• _WHAT IS NEEDED_
Set down, exactly and only, everything from the line containing "Given: Click the green dot in SS155L13K row" down to the line containing "1916x964 pixels." in the data below; the pictures are not part of the copy.

• _EXERCISE INPUTS_
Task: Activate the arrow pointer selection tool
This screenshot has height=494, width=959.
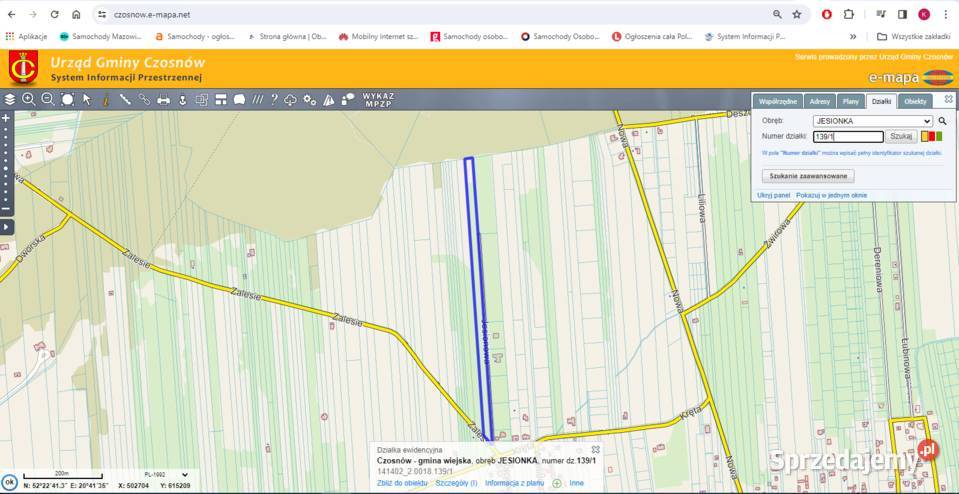Action: (x=87, y=99)
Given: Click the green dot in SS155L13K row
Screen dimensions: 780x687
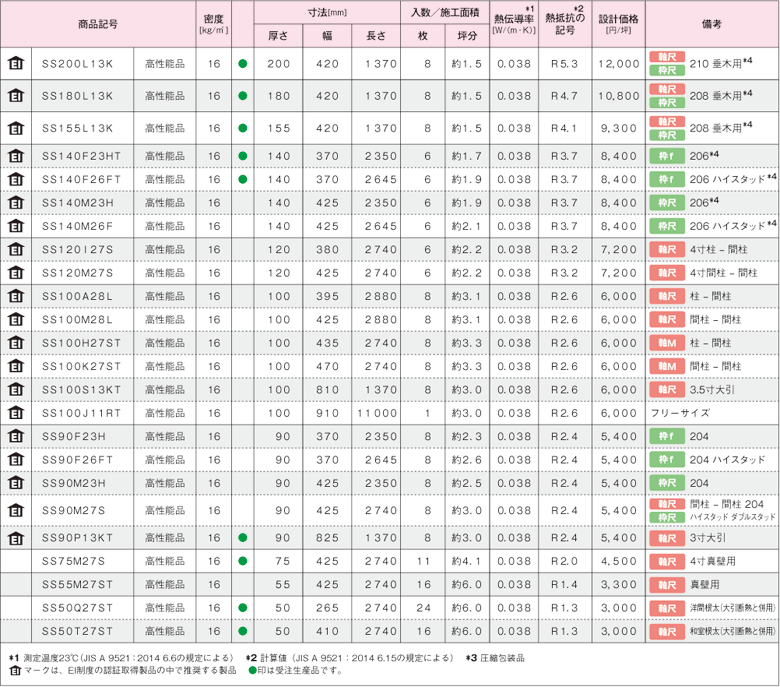Looking at the screenshot, I should (x=242, y=129).
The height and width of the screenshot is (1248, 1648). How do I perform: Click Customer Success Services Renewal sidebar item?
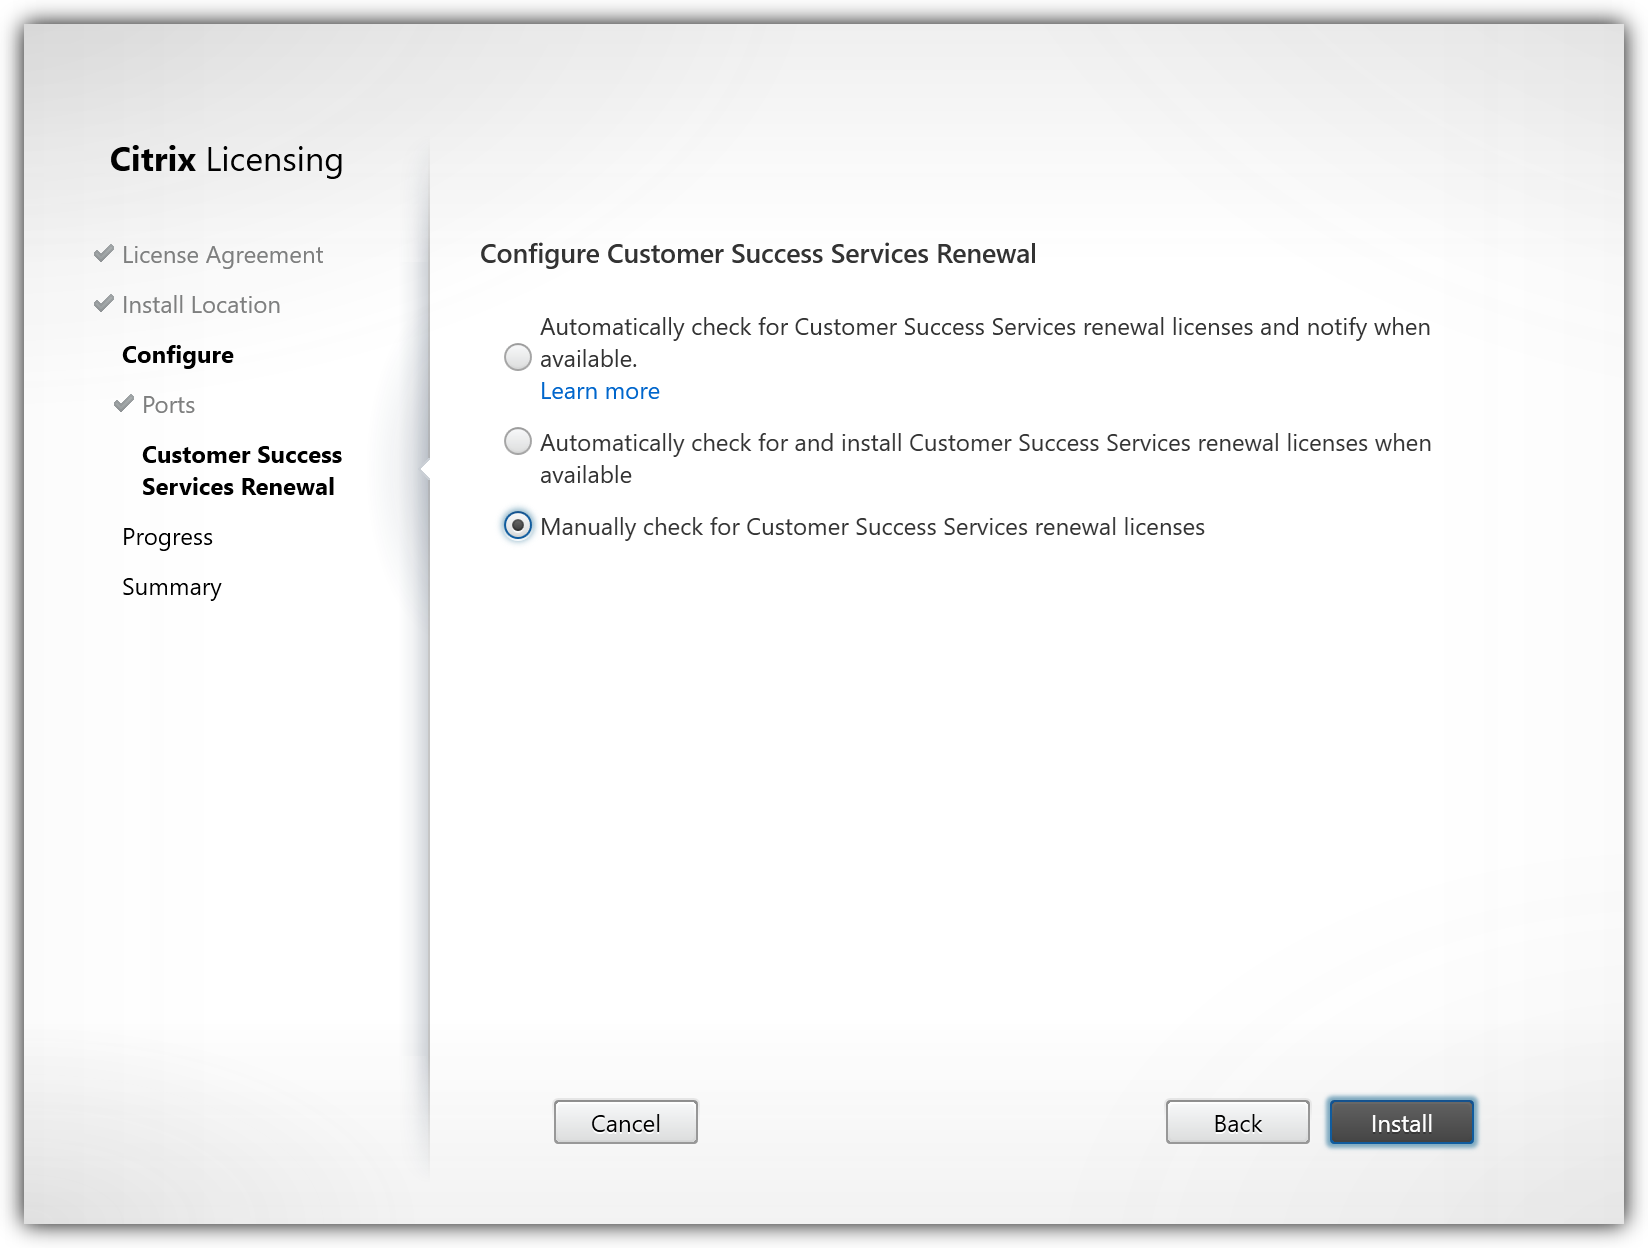pos(241,471)
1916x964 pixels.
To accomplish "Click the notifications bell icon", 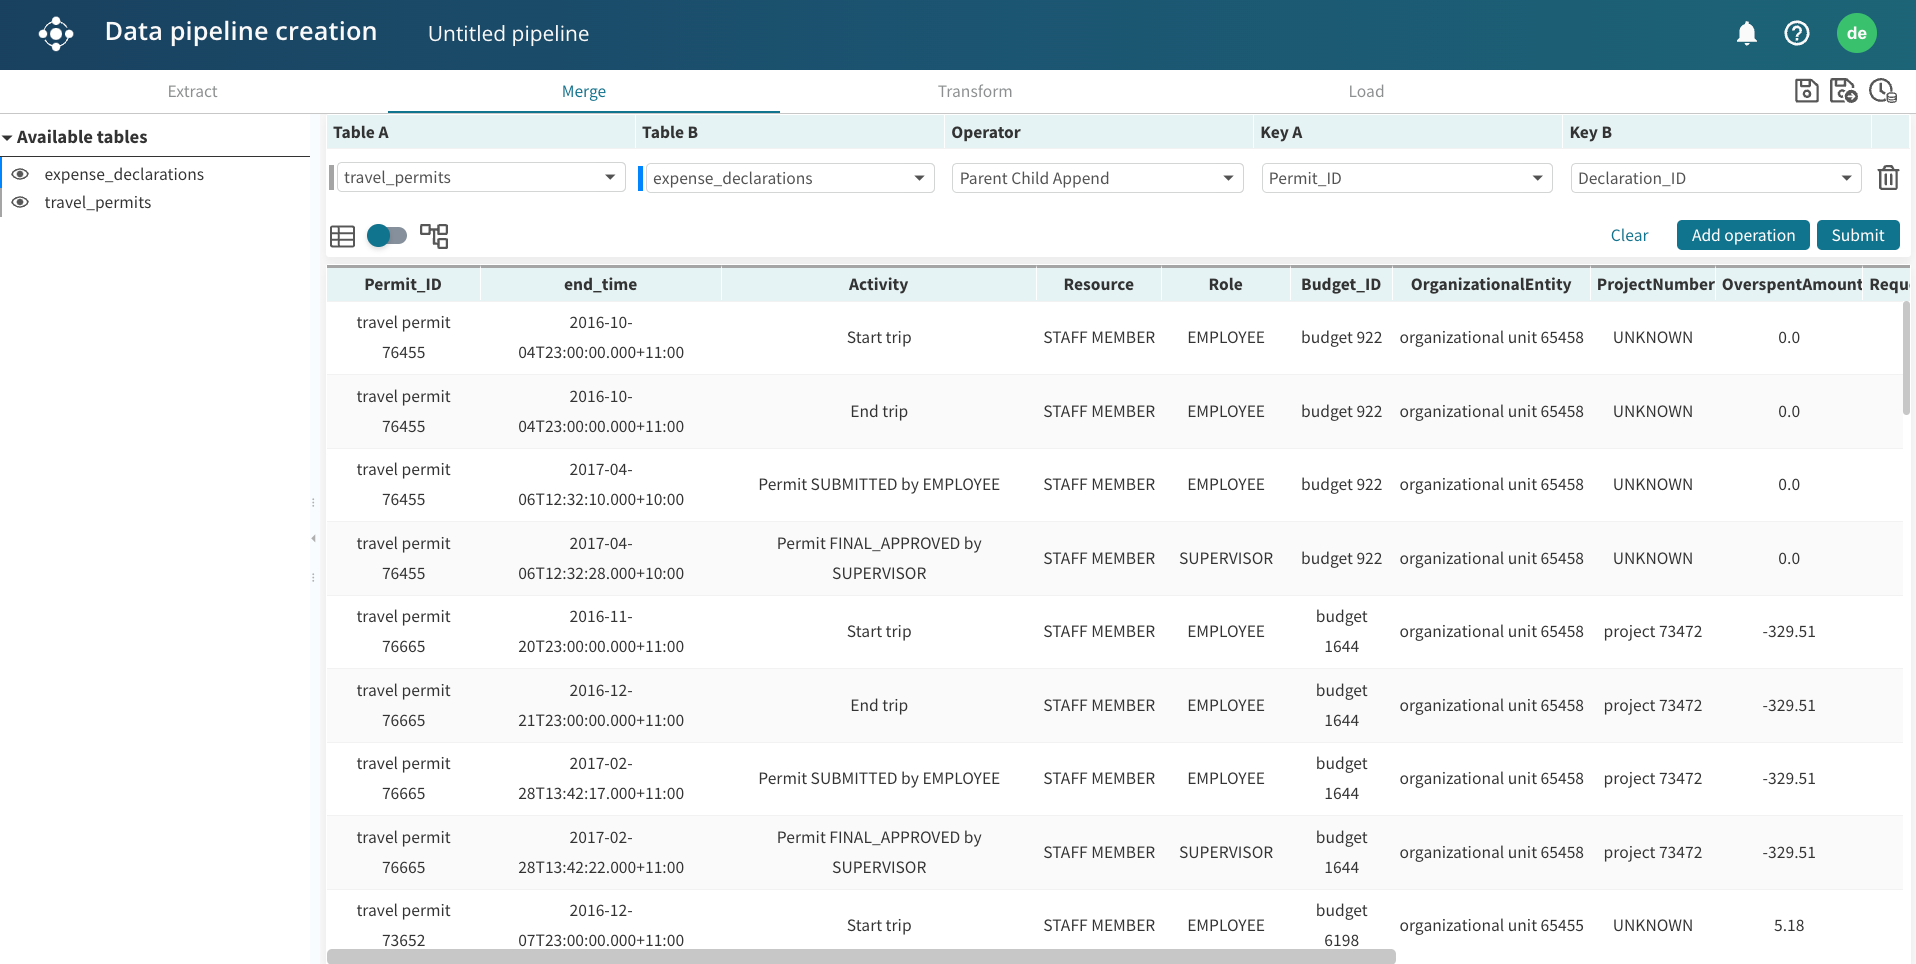I will click(1746, 34).
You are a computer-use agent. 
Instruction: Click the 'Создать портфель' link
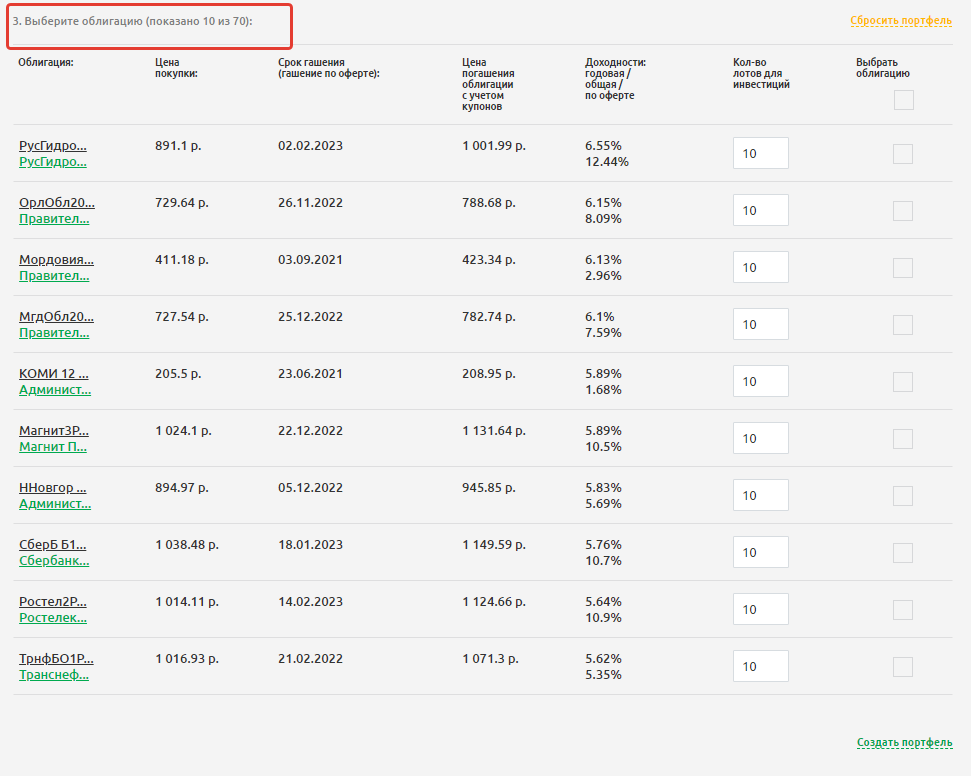click(x=904, y=742)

• _TASK ANSWER_
Given: Click the green dot in SS155L13K row
Screen dimensions: 780x687
Looking at the screenshot, I should (x=242, y=129).
The height and width of the screenshot is (1248, 1648). How do I perform: Click Customer Success Services Renewal sidebar item?
pos(241,471)
1916x964 pixels.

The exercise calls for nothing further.